== Excerto ==
____________________
De entre os principais sintomas suspeitos de iatrogenia incluem-se as náuseas, vómitos, anorexia, hipotensão postural, sonolência, mal-estar ou queda, incontinência urinária, síndrome confusional ou alterações psíquicas.
Com uma margem de actuação terapêutica bastante curta impõem-se algumas regras de modo a reduzir a iatrogenia e optimizar a sua eficácia:

Prescrever apenas se:
1. Conhecer bem os fármacos que vai prescrever;
2. Conhecer os seus efeitos acessórios;
3. Conhecer as interacções entre os fármacos a utilizar;
4. Conhecer a fisio(pato)logia do doente a medicar;
5. Conhecer a história medicamentosa anterior (incluindo medicamentos de venda livre);
6. Inquirir rigorosamente sobre o número exacto de fármacos em consumo;
7. Suspender os que aparentemente não são necessários;
8. Prescrever o menor número de medicamentos possível, estabelecendo uma ordem de prioridades (não mais de cinco em idosos tratando essencialmente as patologias mais dolorosas e incapacitantes);
9. Em idosos utilizá-los na mais baixa mas eficaz dose possível (um terço ou metade da dose normalmente utilizada em adultos mais jovens), aumentando-as cuidadosamente;
10. Evitar a prescrição de fármacos sobre os quais ainda há pouco conhecimento (por questões éticas os ensaios das Fases I, II e III de fármaco-vigilância não incluem idosos);
11. Rever com regularidade os planos terapêuticos (eficácia, indicação, relação risco-benefício e custo-benefício).
____________________
== Tarefa 1 ==
Repita sem alterações a parte do excerto sobre iatrogenia que começa nas palavras "De entre os" e termina depois de "ou alterações psíquicas.".
== Tarefa 2 ==
Retome o excerto sobre iatrogenia e continue-o a partir do ponto em que termina.
Não é preciso consultar as entradas.
____________________
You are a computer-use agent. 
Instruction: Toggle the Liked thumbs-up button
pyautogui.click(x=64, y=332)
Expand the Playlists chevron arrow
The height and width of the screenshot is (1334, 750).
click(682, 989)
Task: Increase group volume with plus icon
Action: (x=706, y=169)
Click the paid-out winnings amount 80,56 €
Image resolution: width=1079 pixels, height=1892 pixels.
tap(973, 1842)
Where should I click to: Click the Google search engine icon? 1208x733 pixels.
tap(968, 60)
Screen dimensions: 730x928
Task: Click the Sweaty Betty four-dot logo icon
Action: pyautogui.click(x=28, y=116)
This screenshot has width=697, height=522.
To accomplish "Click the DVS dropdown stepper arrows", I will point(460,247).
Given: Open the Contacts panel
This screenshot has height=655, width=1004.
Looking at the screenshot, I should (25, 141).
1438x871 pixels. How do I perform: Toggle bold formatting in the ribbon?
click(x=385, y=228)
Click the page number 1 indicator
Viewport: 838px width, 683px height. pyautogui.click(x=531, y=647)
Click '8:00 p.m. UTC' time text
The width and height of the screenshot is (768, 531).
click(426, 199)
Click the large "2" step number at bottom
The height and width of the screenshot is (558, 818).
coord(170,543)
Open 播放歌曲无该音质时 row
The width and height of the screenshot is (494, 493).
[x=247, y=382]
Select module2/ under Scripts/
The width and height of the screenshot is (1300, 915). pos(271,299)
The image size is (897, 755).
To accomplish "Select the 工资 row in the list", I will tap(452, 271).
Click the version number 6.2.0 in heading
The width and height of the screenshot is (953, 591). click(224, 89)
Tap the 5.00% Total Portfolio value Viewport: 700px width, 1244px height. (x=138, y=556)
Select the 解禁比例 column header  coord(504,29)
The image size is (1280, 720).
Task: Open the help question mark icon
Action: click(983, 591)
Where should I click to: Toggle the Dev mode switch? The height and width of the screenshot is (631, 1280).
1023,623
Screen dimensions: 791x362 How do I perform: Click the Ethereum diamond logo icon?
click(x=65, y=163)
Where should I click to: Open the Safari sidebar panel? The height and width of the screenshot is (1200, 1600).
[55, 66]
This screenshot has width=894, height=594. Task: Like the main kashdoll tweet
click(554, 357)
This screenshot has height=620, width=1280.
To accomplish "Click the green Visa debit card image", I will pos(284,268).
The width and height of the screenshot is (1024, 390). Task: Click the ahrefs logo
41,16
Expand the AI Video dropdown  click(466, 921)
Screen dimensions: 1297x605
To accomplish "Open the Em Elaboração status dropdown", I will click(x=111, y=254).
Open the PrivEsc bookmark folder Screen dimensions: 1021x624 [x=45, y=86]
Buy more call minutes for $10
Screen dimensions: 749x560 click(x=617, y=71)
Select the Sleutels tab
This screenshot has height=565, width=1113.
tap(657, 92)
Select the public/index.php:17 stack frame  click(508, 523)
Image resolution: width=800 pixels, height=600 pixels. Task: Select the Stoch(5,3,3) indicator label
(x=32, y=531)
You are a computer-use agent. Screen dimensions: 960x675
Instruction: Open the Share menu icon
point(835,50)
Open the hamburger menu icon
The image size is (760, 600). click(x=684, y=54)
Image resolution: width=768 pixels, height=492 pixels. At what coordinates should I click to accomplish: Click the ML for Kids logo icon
____________________
== Resposta 1 ==
De entre os principais sintomas suspeitos de iatrogenia incluem-se as náuseas, vómitos, anorexia, hipotensão postural, sonolência, mal-estar ou queda, incontinência urinária, síndrome confusional ou alterações psíquicas.

== Resposta 2 ==
Ao doente:
1. Explicar, pelo facto de se estar em presença de um doente poli medicado com o consequente risco de iatrogenia, se prescreve apenas os medicamentos considerados fundamentais mas suficientes para o alívio da sintomatologia;
2. Explicar que, em determinadas patologias, a terapêutica não farmacológica – mudança de estilos de vida, hábitos higieno-dietéticos, exercício físico – pode ser tão eficaz quanto a administração de fármacos;
3. Engendrar esquemas terapêuticos os mais simples possíveis e explicá-los de forma clara e sucinta;
4. Procurar confirmar que o doente (ou os seus familiares) percebeu todas as instruções;
5. Verificar que os medicamentos devem estão facilmente identificados (etiquetagem) e são facilmente manuseados (recipientes acessíveis);
6. Conseguir, sempre que possível, no caso de idosos ou incapacitados, que um familiar vigie a administração dos fármacos;
7. Recomendação de, na consulta seguinte, trazer todos os medicamentos, sem excepção, que utiliza no momento.

Embora em muitas intervenções terapêuticas, os benefícios excedam largamente os riscos, outras há que parecem ser desnecessárias, inadequadas ou pelo menos duvidosas. Desta forma, estas prescrições injustificadas podem associar-se a gastos não só com a própria medicação como também com a resolução das próprias reacções adversas medicamentosas e com algum prejuízo na relação médico-doente podendo dessa tensão resultar uma agressividade latente por parte do utente e um sentimento de culpa da parte médica. Parece todavia haver uma nítida tendência para tratar apenas as enfermidades de maior aparato sintomatológico o que, por sua vez, pode levar à omissão de tratamento de patologias supostamente menores com o risco inevitável de posteriores problemas médico-legais por negligência.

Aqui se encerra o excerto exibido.